Your running computer measures all sorts of stats - does it do calories burned? If so, perhaps a simpler equation might be:

calories burned (assuming your computer factors in heart rate) x geographical adjustment coefficient x injury adjustment = calories that maybe consumed in Krispy Kreme doughnuts.

A laminated table of the injury and geographical adjustments maybe worn around your neck or kept in your sports bag to allow easy and quick calculations after your exercise has finished. Here are my initial thoughts – these figures are preliminary and should be scrutinised by experts to ensure I have made the correct analysis.

Injury adjustments

injury that prohibits exercise 0
Cramp 0.7
Blisters ) 1.4
Nettle stings 0.1
Gorse related injuries 1.5
Etc

You requested that, if an injury such as a twisted ankle occurred, all Krispy Kreme doughnut benefits should be wiped out. The 0 value of this adjustment ensures this.

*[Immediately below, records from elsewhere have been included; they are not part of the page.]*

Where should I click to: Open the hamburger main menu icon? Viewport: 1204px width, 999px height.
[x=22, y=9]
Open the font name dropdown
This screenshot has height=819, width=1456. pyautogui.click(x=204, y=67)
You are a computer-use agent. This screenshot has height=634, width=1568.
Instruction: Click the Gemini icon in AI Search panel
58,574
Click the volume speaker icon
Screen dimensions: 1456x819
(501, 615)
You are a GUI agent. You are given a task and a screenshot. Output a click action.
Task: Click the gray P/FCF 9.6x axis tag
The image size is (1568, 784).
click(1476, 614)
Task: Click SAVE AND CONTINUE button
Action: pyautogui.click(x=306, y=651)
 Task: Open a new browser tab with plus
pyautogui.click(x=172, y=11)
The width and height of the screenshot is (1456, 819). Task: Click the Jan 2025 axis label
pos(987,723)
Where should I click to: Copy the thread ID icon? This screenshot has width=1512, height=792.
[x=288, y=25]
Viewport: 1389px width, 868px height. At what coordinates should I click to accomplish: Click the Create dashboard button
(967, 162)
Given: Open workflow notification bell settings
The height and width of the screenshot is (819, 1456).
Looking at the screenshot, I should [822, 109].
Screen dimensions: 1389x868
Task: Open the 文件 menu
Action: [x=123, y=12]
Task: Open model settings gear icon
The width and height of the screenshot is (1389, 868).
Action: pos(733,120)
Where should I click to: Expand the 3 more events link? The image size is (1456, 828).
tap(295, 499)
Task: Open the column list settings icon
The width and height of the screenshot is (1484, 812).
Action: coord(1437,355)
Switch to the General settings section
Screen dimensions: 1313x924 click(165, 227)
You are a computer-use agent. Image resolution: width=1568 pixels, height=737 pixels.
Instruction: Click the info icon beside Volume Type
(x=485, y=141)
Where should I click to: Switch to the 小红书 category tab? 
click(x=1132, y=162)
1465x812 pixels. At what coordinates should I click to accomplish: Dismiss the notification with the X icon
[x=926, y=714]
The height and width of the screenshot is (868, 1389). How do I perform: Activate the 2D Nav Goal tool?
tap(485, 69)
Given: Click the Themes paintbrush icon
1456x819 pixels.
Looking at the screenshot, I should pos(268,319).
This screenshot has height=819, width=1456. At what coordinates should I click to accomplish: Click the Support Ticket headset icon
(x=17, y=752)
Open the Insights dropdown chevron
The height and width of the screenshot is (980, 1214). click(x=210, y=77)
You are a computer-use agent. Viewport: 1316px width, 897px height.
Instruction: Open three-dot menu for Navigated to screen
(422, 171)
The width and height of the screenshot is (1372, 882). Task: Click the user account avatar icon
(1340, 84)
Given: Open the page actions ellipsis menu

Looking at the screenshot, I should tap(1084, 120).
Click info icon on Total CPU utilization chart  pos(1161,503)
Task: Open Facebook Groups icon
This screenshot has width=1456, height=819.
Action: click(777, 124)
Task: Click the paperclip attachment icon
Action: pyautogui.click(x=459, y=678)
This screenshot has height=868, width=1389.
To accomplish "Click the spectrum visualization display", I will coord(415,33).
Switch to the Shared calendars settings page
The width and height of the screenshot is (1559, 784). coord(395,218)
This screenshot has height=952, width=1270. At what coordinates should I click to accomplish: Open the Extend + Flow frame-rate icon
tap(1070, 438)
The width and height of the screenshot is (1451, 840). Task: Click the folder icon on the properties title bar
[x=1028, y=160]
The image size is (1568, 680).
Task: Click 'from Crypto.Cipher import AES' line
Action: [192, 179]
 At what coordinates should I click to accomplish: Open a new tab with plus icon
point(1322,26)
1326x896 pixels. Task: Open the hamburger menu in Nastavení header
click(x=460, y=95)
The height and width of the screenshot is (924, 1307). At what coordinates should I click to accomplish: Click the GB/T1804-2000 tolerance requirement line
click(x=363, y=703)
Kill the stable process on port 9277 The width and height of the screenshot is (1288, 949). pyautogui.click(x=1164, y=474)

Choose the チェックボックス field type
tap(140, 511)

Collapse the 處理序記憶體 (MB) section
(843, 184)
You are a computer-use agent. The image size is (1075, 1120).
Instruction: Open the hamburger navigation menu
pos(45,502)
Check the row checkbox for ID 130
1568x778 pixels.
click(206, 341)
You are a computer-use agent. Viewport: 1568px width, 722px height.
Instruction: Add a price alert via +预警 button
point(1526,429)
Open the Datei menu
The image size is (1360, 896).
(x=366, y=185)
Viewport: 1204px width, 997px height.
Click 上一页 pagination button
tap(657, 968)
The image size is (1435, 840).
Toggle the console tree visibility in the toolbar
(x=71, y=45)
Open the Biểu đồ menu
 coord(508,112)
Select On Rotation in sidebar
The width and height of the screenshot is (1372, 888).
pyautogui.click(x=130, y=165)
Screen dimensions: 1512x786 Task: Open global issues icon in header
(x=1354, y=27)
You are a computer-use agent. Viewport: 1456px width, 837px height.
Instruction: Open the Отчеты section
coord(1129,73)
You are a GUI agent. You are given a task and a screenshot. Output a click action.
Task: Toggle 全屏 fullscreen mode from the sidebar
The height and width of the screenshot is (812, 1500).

Geographical Adjustments (mean average terrain to be assumed)

Muddy track 1.9
Leafy glen 1.2
soft sandy beach 2
Sprung running track 1
Thick tufty grass 1.3
etc

an example might be:

150 calories burnt during run x 1.9 because it was in a muddy woodland setting x 1.5 for gorse related injuries = 427 calories worth of doughnut or roast potato equivalent.

What do you think?

8 Comments:

Blogger Tracy said...

I think you should get out more, and leave the calculator, log tables, and slide rule at home ;)

2:20 PM  
Blogger Nick said...

jesus wept
you need a holiday

4:47 PM  
Blogger Tracy said...

so
can i eat the doughnut?

6:26 PM  
Blogger rach said...

well Tracy, that's an interesting question. I went onto the Krispy Kreme website where they have a table listing all the calories in their doughnuts. A basic doughnut is 200 calories, or their chocolate glazed kreme filled doughnut is 350. take your pick!

9:11 AM  
Blogger OboeJane said...

I am dismayed by the negative reaction to what is a truly commendable piece of work.

But (as I'm sure the annals of scientific history will evidence) it is only many years hence that our true genius will be more widely recognised.

1:01 PM  
Anonymous Anonymous said...

you didn't factor in that Krispy Kreme doughtnuts are cooked in partially hydrogenated vege oil, making you put on more weight (and less likely to get into trousers) than the same amount of calories from nnon-trans fats. and yes I've checked on the website. Eleanor xxx

1:11 PM  
Anonymous rach said...

Oboejane,

I knew you would appreciate my utter buy-in to your Krispy kreme concept. As you point out, we may have to die before anyone realises the worth of our talents.

Personally I have never tried a Krispey Kreme doughnut. I assume by your efforts to find an excuse to consume more of them that they are really nice. Is this the case?

If you like them so much, might I suggest either becoming 'a friend of Krispy Kreme' (application for this on their website) or indeed doing further research into becoming a francisee of your very own Krispy Kreme emporium. I can see you in polyester slacks and a baseball cap.

3:10 PM  
Blogger OboeJane said...

elastic-waisted polyester slacks, I hope.